## MATERIAL TO PROCESS
====
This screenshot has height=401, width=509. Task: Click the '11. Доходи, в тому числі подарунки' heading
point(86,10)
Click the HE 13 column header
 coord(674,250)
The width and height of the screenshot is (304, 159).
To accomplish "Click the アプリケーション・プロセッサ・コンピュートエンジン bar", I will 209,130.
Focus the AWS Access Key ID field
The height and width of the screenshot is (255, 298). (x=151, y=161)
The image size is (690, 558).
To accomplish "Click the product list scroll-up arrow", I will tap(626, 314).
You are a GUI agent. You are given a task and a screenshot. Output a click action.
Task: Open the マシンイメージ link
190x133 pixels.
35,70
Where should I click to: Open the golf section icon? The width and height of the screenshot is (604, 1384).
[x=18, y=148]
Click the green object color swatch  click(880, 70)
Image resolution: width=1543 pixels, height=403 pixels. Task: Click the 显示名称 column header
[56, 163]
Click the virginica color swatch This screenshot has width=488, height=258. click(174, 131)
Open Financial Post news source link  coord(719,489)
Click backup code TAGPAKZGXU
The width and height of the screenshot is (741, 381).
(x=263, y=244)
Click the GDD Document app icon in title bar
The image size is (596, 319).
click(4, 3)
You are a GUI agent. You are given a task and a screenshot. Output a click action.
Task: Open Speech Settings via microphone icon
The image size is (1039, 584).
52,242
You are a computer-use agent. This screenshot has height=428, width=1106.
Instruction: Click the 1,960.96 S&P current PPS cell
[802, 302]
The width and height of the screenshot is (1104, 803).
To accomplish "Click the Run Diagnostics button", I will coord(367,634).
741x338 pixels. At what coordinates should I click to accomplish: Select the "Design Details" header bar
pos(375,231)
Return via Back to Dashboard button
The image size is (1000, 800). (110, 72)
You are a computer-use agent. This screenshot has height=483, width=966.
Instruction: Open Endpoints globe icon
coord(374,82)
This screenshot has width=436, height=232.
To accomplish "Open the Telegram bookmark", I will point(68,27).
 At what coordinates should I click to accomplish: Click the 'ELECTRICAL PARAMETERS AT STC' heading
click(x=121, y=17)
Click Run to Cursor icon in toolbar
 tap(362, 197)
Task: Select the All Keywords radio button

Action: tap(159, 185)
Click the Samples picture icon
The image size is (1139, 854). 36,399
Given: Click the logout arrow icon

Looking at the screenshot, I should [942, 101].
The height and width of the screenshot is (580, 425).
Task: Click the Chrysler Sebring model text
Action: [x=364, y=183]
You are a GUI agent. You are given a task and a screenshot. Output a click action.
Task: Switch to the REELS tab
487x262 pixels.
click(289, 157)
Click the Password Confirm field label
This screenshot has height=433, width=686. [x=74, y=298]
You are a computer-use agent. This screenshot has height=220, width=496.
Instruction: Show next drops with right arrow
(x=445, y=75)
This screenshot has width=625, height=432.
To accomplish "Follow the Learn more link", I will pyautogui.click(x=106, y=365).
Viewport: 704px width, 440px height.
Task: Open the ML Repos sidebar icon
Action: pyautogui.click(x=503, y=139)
====
## EXERCISE TASK
Reproduce each of the entries above verbatim, line for line, preserving their order and formatting.

## CORRECT RESULT
This screenshot has height=401, width=509. Task: Click the '11. Доходи, в тому числі подарунки' heading
point(86,10)
Click the HE 13 column header
 coord(674,250)
The width and height of the screenshot is (304, 159).
To accomplish "Click the アプリケーション・プロセッサ・コンピュートエンジン bar", I will 209,130.
Focus the AWS Access Key ID field
The height and width of the screenshot is (255, 298). (x=151, y=161)
The image size is (690, 558).
To accomplish "Click the product list scroll-up arrow", I will tap(626, 314).
You are a GUI agent. You are given a task and a screenshot. Output a click action.
Task: Open the マシンイメージ link
190x133 pixels.
35,70
Where should I click to: Open the golf section icon? The width and height of the screenshot is (604, 1384).
[x=18, y=148]
Click the green object color swatch  click(880, 70)
Image resolution: width=1543 pixels, height=403 pixels. Task: Click the 显示名称 column header
[56, 163]
Click the virginica color swatch This screenshot has width=488, height=258. click(174, 131)
Open Financial Post news source link  coord(719,489)
Click backup code TAGPAKZGXU
The width and height of the screenshot is (741, 381).
(x=263, y=244)
Click the GDD Document app icon in title bar
The image size is (596, 319).
click(4, 3)
You are a GUI agent. You are given a task and a screenshot. Output a click action.
Task: Open Speech Settings via microphone icon
The image size is (1039, 584).
52,242
You are a computer-use agent. This screenshot has height=428, width=1106.
Instruction: Click the 1,960.96 S&P current PPS cell
[802, 302]
The width and height of the screenshot is (1104, 803).
To accomplish "Click the Run Diagnostics button", I will coord(367,634).
741x338 pixels. At what coordinates should I click to accomplish: Select the "Design Details" header bar
pos(375,231)
Return via Back to Dashboard button
The image size is (1000, 800). (110, 72)
You are a computer-use agent. This screenshot has height=483, width=966.
Instruction: Open Endpoints globe icon
coord(374,82)
This screenshot has width=436, height=232.
To accomplish "Open the Telegram bookmark", I will point(68,27).
 At what coordinates should I click to accomplish: Click the 'ELECTRICAL PARAMETERS AT STC' heading
click(x=121, y=17)
Click Run to Cursor icon in toolbar
 tap(362, 197)
Task: Select the All Keywords radio button

Action: tap(159, 185)
Click the Samples picture icon
The image size is (1139, 854). 36,399
Given: Click the logout arrow icon

Looking at the screenshot, I should [942, 101].
The height and width of the screenshot is (580, 425).
Task: Click the Chrysler Sebring model text
Action: [x=364, y=183]
You are a GUI agent. You are given a task and a screenshot. Output a click action.
Task: Switch to the REELS tab
487x262 pixels.
click(289, 157)
Click the Password Confirm field label
This screenshot has height=433, width=686. [x=74, y=298]
You are a computer-use agent. This screenshot has height=220, width=496.
Instruction: Show next drops with right arrow
(x=445, y=75)
This screenshot has width=625, height=432.
To accomplish "Follow the Learn more link", I will pyautogui.click(x=106, y=365).
Viewport: 704px width, 440px height.
Task: Open the ML Repos sidebar icon
Action: pyautogui.click(x=503, y=139)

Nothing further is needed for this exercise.